# SELECTED EXTRACT:
Segment Open

Ayn Rand’s "philosophy" is nearly perfect in its immorality, which makes the size of her audience all the more ominous...
So, you're welcome to hang out, just don't muck up the carpet.

Friday, August 19, 2011

Fantasy Islands

There have been a number of great social experiments since the founding of the United States of America as a secular republic whose legitimacy arose from the consent of the governed rather than the approval of some leader presuming to speak for God. It's too soon to know if it's been entirely successful.

If the Ayn Rand style social experiment envisioned by young venture capitalist Peter Thiel ever gets off the ground, or more accurately if it floats, since it's to be conducted on an artificial island, we may get a more definitive answer in a much shorter period of time, or so I suspect. Thiel, the fellow who helped found Paypal and Facebook, would like to construct a series of floating city-states in the Pacific where the 'principles' of Ms. Rand would be tested. They would somehow be established along "strict libertarian lines with a minimalist government free from the regulation, laws, and moral suasion of any landlocked country" says Details Magazine.

Segment Closed

# STORED DATA:
Segment Open

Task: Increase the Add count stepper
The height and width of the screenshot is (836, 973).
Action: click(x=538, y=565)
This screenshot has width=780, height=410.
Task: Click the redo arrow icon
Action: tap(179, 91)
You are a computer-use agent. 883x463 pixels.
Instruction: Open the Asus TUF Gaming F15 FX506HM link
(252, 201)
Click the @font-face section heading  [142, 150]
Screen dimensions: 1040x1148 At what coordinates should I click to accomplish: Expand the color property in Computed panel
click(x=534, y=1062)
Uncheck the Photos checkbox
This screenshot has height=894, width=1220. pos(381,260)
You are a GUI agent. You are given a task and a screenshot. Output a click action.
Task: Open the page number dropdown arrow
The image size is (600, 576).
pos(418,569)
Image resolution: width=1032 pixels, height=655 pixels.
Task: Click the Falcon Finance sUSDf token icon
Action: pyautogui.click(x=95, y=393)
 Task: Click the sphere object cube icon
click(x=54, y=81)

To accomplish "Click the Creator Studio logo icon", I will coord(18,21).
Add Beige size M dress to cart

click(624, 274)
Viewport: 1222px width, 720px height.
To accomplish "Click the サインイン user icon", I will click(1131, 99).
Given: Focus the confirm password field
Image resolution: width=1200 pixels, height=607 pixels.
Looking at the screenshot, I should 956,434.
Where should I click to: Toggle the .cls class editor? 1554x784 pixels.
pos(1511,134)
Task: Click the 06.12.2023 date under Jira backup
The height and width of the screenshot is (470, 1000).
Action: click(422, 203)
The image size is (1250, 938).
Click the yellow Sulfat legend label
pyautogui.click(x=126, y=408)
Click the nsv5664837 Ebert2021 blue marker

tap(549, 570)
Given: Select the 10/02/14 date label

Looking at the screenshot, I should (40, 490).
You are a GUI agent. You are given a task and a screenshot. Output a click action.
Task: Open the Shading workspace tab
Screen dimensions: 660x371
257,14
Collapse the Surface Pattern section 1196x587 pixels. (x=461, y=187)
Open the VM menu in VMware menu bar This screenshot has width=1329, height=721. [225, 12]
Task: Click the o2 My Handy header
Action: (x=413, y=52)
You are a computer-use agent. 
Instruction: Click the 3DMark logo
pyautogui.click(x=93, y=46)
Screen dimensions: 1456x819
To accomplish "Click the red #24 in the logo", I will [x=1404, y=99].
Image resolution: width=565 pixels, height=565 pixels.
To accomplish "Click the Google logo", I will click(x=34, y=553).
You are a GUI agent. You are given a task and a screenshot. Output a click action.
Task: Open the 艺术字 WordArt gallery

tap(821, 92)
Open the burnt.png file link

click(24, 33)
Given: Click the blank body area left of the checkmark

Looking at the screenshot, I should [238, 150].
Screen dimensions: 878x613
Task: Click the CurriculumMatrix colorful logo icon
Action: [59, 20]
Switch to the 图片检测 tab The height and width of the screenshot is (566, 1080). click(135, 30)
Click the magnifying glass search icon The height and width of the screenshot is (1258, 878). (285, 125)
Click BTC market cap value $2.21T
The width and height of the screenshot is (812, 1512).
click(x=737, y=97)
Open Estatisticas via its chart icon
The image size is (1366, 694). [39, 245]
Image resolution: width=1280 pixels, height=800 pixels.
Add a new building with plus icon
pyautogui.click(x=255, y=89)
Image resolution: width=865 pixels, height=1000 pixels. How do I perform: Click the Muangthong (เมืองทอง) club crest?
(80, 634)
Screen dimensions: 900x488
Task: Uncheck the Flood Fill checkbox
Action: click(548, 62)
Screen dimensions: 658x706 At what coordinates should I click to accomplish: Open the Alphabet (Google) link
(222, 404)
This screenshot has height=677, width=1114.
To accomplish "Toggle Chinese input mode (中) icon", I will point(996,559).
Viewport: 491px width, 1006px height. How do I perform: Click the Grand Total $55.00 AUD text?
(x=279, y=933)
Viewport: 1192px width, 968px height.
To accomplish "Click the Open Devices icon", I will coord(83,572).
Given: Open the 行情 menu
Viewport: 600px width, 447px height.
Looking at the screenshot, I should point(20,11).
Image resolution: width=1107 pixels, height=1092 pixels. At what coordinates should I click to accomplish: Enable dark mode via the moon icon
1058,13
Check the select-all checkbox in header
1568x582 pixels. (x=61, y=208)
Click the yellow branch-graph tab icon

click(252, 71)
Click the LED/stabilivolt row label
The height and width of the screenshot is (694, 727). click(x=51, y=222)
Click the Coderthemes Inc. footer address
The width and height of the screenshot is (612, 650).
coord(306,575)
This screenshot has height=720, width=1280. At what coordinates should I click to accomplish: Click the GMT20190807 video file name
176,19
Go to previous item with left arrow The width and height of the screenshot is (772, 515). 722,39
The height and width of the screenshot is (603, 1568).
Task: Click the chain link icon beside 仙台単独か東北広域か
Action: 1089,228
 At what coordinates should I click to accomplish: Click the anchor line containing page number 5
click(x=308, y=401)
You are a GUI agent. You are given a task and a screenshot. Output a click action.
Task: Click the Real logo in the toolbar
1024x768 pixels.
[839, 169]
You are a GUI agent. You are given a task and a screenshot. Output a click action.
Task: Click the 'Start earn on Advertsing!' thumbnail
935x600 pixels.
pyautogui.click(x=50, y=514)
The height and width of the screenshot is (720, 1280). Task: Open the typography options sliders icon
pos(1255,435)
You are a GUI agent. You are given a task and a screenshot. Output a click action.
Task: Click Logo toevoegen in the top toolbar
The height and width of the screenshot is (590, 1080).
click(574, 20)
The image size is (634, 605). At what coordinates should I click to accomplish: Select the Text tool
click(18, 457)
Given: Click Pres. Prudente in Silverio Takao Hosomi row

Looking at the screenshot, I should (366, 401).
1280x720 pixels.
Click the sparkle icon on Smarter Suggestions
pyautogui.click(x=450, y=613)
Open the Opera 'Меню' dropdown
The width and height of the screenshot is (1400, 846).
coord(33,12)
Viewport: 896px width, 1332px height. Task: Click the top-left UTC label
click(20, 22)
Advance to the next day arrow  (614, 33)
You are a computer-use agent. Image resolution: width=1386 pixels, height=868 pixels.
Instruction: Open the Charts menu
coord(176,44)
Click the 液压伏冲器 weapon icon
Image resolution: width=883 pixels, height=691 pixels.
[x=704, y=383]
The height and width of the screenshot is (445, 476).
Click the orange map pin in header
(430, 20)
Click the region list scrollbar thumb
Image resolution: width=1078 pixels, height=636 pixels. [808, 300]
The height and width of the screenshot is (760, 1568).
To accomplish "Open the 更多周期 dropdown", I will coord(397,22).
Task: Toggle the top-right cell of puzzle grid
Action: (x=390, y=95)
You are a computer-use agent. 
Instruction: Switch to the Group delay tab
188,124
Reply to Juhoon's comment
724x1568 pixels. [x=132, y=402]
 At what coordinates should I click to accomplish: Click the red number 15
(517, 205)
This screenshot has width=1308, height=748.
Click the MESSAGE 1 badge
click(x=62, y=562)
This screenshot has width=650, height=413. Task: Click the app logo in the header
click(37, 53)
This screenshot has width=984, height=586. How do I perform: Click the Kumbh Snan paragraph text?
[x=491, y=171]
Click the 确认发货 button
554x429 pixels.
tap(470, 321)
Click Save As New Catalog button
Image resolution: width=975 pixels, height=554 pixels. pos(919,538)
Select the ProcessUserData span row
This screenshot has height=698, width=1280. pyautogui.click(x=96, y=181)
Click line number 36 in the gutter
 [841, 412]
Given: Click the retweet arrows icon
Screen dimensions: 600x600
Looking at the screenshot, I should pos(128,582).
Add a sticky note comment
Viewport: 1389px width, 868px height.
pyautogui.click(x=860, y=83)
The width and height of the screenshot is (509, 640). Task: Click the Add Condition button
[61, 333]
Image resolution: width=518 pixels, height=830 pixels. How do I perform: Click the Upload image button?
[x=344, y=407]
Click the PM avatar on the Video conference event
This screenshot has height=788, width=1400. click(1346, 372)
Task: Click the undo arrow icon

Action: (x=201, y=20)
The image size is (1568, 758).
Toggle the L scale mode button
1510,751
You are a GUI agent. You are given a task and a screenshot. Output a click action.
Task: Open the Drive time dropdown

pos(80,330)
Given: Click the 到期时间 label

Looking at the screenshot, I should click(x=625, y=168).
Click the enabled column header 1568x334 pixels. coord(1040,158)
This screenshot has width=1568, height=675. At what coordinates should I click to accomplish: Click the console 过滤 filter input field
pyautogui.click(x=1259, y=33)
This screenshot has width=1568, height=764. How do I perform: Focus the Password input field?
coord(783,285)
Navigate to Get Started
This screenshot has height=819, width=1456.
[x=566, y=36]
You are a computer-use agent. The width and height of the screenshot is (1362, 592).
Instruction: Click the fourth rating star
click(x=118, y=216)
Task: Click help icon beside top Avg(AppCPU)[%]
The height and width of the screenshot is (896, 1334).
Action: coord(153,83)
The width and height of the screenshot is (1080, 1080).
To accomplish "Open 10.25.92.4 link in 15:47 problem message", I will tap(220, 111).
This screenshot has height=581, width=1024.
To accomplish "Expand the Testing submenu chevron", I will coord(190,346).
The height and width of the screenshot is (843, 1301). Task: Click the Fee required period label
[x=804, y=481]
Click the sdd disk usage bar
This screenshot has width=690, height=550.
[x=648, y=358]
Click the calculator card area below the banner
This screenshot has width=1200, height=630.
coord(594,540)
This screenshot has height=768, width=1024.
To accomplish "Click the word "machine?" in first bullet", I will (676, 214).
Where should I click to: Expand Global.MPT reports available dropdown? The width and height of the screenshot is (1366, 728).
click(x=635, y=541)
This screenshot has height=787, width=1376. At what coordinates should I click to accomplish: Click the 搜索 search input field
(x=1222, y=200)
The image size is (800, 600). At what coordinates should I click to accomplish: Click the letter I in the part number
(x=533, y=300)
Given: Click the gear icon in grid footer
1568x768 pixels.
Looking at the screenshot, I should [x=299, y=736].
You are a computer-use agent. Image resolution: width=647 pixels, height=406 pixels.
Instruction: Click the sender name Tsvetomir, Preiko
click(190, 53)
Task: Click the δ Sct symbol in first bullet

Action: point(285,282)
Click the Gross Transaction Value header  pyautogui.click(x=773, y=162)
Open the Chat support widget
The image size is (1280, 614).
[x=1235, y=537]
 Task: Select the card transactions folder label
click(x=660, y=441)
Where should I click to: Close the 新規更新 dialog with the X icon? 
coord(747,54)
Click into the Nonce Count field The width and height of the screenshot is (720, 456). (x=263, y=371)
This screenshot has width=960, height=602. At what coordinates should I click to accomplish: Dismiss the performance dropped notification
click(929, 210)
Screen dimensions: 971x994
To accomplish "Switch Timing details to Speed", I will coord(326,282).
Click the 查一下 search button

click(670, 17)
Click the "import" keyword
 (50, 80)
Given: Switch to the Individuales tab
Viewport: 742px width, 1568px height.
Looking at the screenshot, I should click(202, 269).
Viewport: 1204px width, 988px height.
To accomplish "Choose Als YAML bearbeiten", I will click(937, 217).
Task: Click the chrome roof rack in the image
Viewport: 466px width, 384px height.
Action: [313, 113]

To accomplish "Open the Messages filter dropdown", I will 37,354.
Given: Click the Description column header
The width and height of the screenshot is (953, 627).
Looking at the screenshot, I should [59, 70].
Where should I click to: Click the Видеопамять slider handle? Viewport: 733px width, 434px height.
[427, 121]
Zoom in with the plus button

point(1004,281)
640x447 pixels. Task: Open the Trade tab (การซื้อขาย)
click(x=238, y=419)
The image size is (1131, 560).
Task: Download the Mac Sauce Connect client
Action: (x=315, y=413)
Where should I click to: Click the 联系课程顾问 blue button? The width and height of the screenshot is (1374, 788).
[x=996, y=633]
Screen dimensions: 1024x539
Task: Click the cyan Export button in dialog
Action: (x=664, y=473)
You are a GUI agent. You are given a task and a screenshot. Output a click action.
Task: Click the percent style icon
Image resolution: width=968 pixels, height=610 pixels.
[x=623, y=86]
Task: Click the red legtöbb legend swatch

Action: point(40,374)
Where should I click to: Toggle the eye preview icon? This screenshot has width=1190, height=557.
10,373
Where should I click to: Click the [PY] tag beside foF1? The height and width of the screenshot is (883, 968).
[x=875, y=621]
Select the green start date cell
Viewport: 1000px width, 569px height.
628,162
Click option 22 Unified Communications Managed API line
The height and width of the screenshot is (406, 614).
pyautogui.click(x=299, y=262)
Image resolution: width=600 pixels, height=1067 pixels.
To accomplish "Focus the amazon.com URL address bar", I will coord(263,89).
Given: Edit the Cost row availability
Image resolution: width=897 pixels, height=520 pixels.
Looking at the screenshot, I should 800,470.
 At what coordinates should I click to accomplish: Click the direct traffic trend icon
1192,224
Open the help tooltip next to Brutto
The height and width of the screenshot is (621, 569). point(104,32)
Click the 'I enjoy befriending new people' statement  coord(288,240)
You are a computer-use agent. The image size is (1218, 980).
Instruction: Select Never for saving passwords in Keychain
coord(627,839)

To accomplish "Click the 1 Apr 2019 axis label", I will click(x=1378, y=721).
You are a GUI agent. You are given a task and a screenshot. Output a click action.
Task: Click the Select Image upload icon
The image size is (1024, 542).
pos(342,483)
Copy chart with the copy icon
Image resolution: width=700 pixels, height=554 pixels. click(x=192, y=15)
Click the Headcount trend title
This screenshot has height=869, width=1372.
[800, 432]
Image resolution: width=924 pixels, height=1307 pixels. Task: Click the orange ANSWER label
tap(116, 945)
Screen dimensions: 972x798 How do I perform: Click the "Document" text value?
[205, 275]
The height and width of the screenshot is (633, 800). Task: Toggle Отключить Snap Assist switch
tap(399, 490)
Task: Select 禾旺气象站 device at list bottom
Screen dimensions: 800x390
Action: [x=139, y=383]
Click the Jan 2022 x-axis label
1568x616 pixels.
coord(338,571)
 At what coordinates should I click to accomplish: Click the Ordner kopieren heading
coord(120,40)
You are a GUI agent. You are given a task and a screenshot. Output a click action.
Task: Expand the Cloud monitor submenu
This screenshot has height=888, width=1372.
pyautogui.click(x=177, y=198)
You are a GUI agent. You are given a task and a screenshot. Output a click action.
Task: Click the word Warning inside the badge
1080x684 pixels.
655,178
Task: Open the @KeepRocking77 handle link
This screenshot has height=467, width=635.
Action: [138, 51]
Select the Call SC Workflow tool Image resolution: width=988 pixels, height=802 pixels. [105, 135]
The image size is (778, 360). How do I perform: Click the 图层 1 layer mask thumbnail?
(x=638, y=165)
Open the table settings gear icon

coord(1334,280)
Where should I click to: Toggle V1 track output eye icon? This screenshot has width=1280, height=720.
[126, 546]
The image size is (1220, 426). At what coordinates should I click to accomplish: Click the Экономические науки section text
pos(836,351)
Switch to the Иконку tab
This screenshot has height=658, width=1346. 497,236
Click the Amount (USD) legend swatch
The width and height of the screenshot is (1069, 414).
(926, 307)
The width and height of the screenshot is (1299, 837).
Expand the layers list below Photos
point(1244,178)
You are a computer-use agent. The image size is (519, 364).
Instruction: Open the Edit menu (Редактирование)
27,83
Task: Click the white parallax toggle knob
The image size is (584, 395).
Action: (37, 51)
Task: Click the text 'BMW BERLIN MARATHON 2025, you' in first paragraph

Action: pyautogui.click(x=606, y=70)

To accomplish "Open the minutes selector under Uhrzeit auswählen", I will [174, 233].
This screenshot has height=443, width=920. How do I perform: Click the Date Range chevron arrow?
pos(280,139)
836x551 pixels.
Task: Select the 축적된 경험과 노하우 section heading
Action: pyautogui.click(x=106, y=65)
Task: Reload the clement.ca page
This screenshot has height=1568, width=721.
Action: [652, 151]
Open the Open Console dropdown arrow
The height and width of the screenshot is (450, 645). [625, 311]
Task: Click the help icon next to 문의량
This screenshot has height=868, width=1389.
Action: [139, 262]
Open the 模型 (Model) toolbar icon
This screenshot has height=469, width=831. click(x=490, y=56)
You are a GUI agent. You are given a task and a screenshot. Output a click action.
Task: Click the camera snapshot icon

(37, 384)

Segment Closed

# USING THE INFORMATION:
[1] Please revise the Fantasy Islands post, beginning at the words "There have been" and stopping after "been entirely successful.", with "secular republic" changed to "constitutional republic".
[2] In the Fantasy Islands post, which companies is Peter Thiel said to have helped found?
[3] Extend the Fantasy Islands post with the next few sentences, picking up after its final line.

# ANSWERS BY ITEM:
[1]
There have been a number of great social experiments since the founding of the United States of America as a constitutional republic whose legitimacy arose from the consent of the governed rather than the approval of some leader presuming to speak for God. It's too soon to know if it's been entirely successful.

[2] Paypal and Facebook.

[3]
How a technology-intensive creation such as a floating city could be built without rules puzzles me since the builders and owners would in essence be the government and a government responsible only to its investors like Thiel and Patri Friedman, ultra-Libertarian grandson of economist Milton Friedman and the brains behind the idea. What sounds Libertarian on the drawing board may be corporatocracy at sea -- or perhaps just a bunch of little boys whose adulthood has been stunted by their massive wealth, playing Peter Pan. I have to wonder which one is Wendy.

And of course, the islanders wouldn't be randomly selected from the teeming masses real America is composed of, if I'm guessing correctly, so perhaps the Island of Randtopian Objectivist Dreams wouldn't have to deal with the real world's most intractable problems nor would any lessons learned about the value of living without the burden of altruistic responsibility be worth the effort. Think of a Petri dish with a Plague bacteria culture. One might never know the dangers it presents since the vectors that spread it aren't present as it sits there peacefully digesting its agar.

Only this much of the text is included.